Can anyone give me some ball park (estimates or actual experience received) w/ a Hyatt purchase from devloper as to what we might expect being offered across in way of Gold Passport Points and / or other perks at the time of signing if we were to make an offer  on a T/S direct.

Also any practical, sound negotiating tips you may have in getting the best possible deal?  I know most here are against developer purchase and recommend re-sale only, but if one does go the developer route, can you offer any best practices in the neg. process to maximize one's opportunity.

Thanks so much!

J.


----------



## topdog (May 9, 2006)

I'm thinking about Hyatt also so please let us know, if you do contact them, what they offer and what the current prices are.


----------



## Henry M. (May 9, 2006)

I don't know about Hyatt specifically, but with Starwood (and probably most deals of this nature) I'd say refuse to buy until the very last minute. They'll likely offer more perks as you get ready to leave. With Starwood they'll offer a package for the next visit with a ton of Starwood points. They also sometimes up the number of hoitel points they'll offer. They say you have to take the offer the day of the presentation and they can be picky about that, but that doesn't mean you can wait until the absolute last minute or even come back just after you leave.
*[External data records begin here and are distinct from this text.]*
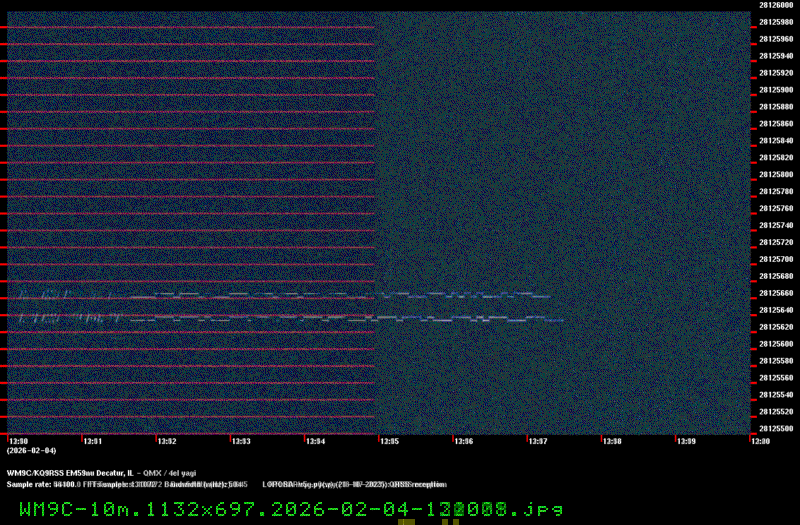Select the 28125500 frequency label
This screenshot has width=800, height=525.
tap(776, 428)
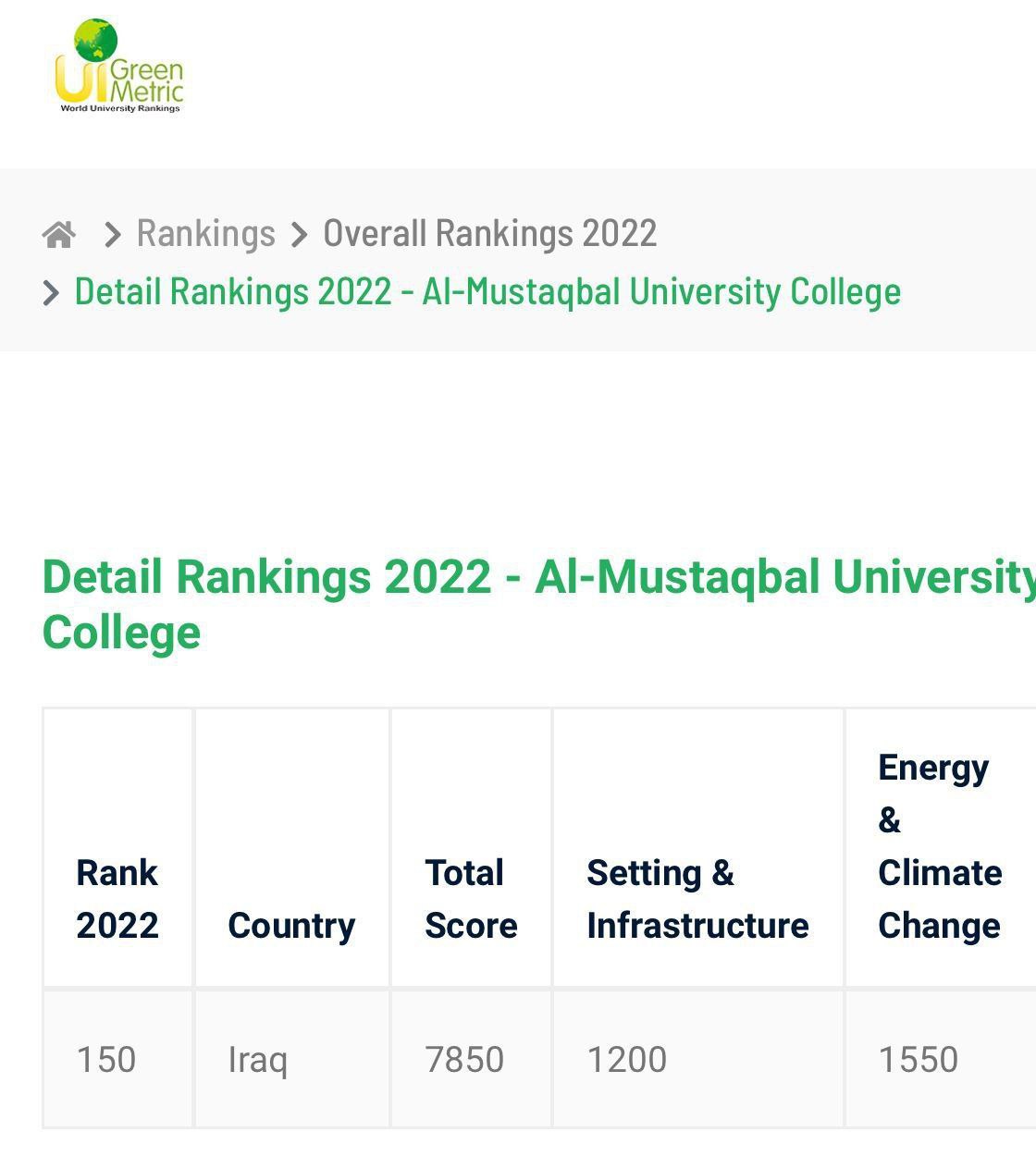The image size is (1036, 1169).
Task: Click the rank value 150 cell
Action: pyautogui.click(x=106, y=1060)
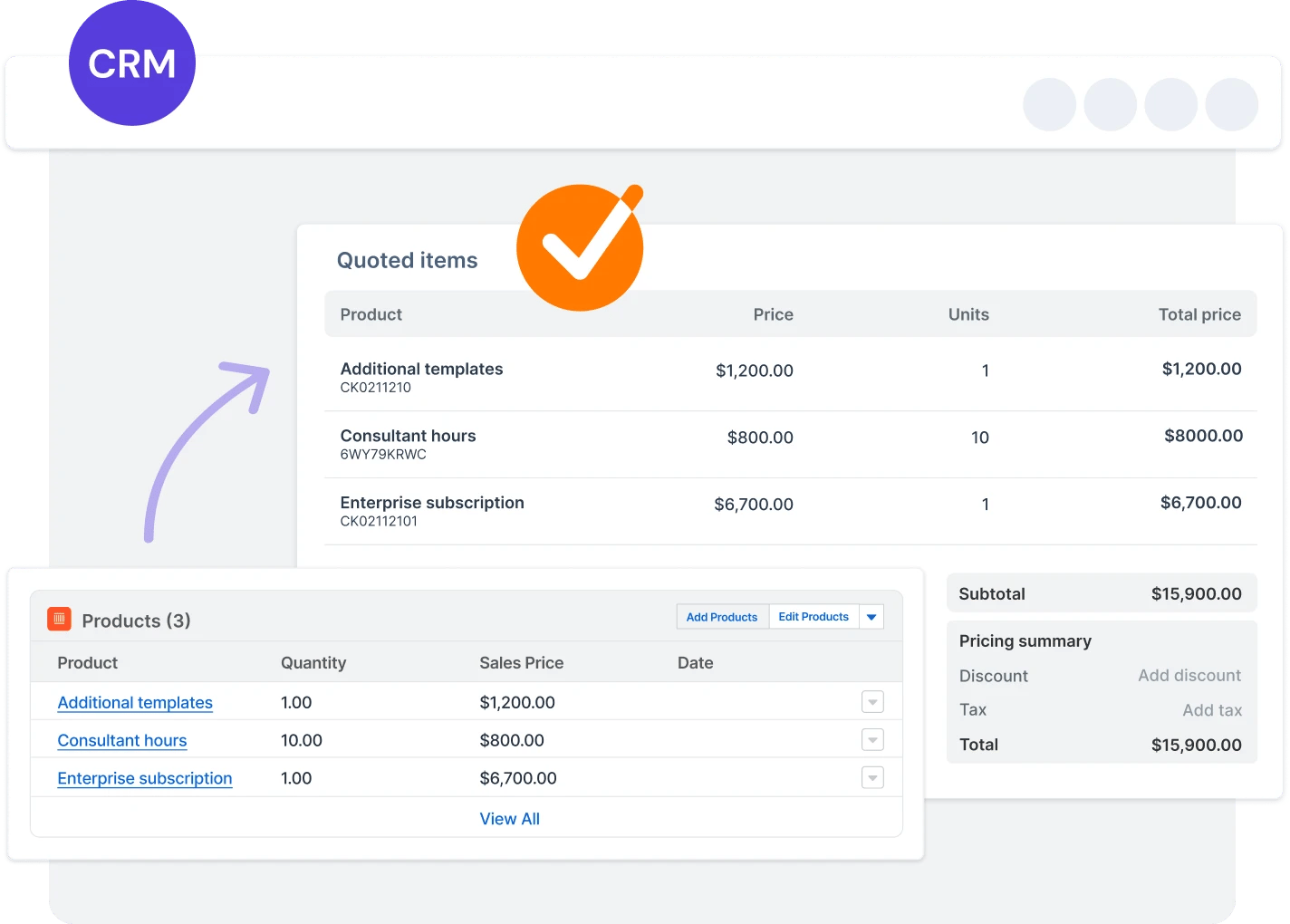Screen dimensions: 1290x924
Task: Click the Total price column header
Action: [1199, 314]
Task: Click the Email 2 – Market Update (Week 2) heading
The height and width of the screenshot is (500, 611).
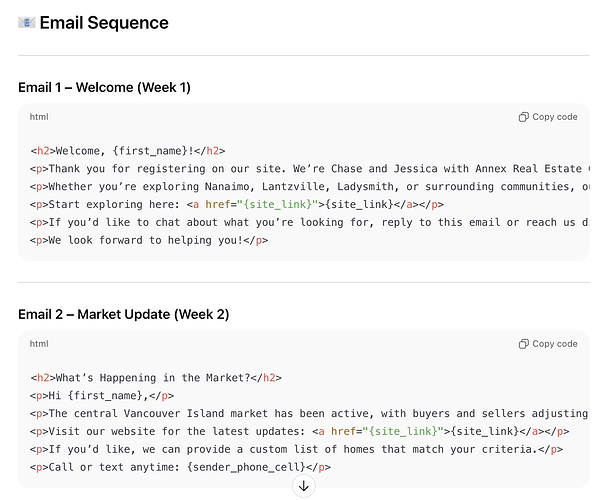Action: tap(123, 314)
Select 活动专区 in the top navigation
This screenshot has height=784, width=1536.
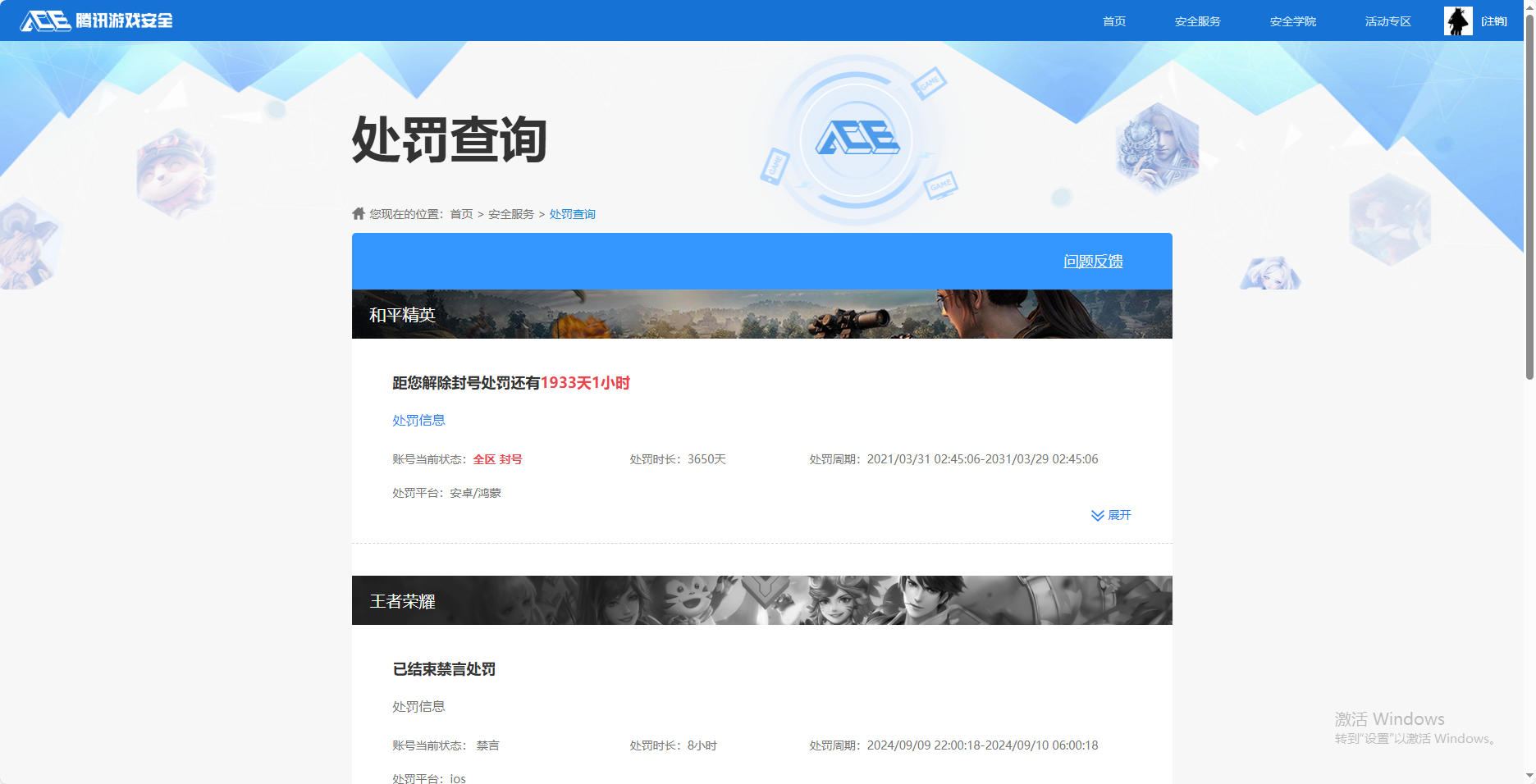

From what I've seen and heard from others there is no negotiation on price, just on the perks and if you happen to own a resale week you can also negotiate to have it provide full benefits as if purchased from the developer (this is for Starwood).


----------



## Dave M (May 9, 2006)

The best deal will be what Hyatt offers. They don't negotiate on price or on Gold Passport points. See this thread for more info and some alternatives.


----------



## Harriett Harper (May 11, 2006)

If you are looking for a Highlands Inn resale, check out Paradise@timeshare-resale.com.  It's a timeshare real estate office in South Lake Tahoe.  There's a one-bedroom listed for $17,900, but no other information...says it's coming soon!  Paradise also has several Hyatt High Sierra weeks in Incline Village, so you might check those out to compare pricing.

Ellen


----------



## Harriett Harper (May 11, 2006)

Oops...sorry, typed in the email address instead of the website.  Here's the website for Paradise Timeshare Resale - www.timeshare-resale.com.  

Ellen


----------



## MaryH (Dec 21, 2006)

Looked at Beach House and Sunset Harbor Bronze week from HVC and was offered 62K.


----------



## Carmel (Dec 21, 2006)

wrstlpunkca said:
			
		

> Can anyone give me some ball park (estimates or actual experience received) w/ a Hyatt purchase from devloper as to what we might expect being offered across in way of Gold Passport Points and / or other perks at the time of signing if we were to make an offer  on a T/S direct.
> 
> Also any practical, sound negotiating tips you may have in getting the best possible deal?  I know most here are against developer purchase and recommend re-sale only, but if one does go the developer route, can you offer any best practices in the neg. process to maximize one's opportunity.
> 
> ...



Gold 60,000 Platinum 95,000, Diamond 105,000 Also, I can get a week 7, great view for $14,900 plus 60,000 Gold Passports. Total Closing Costs from Hyatt are under $300.


----------



## Kal (Dec 21, 2006)

MaryH said:
			
		

> Looked at Beach House and Sunset Harbor Bronze week from HVC and was offered 62K.


 
A bronze week is at the very bottom of quality weeks.  You should be able to find MANY good deals on the resale market for bronze weeks.  I definitely would not buy from HVC just to get the Hotel incentives.  You'll find those points don't even come close to the savings you'll get thru resale.


----------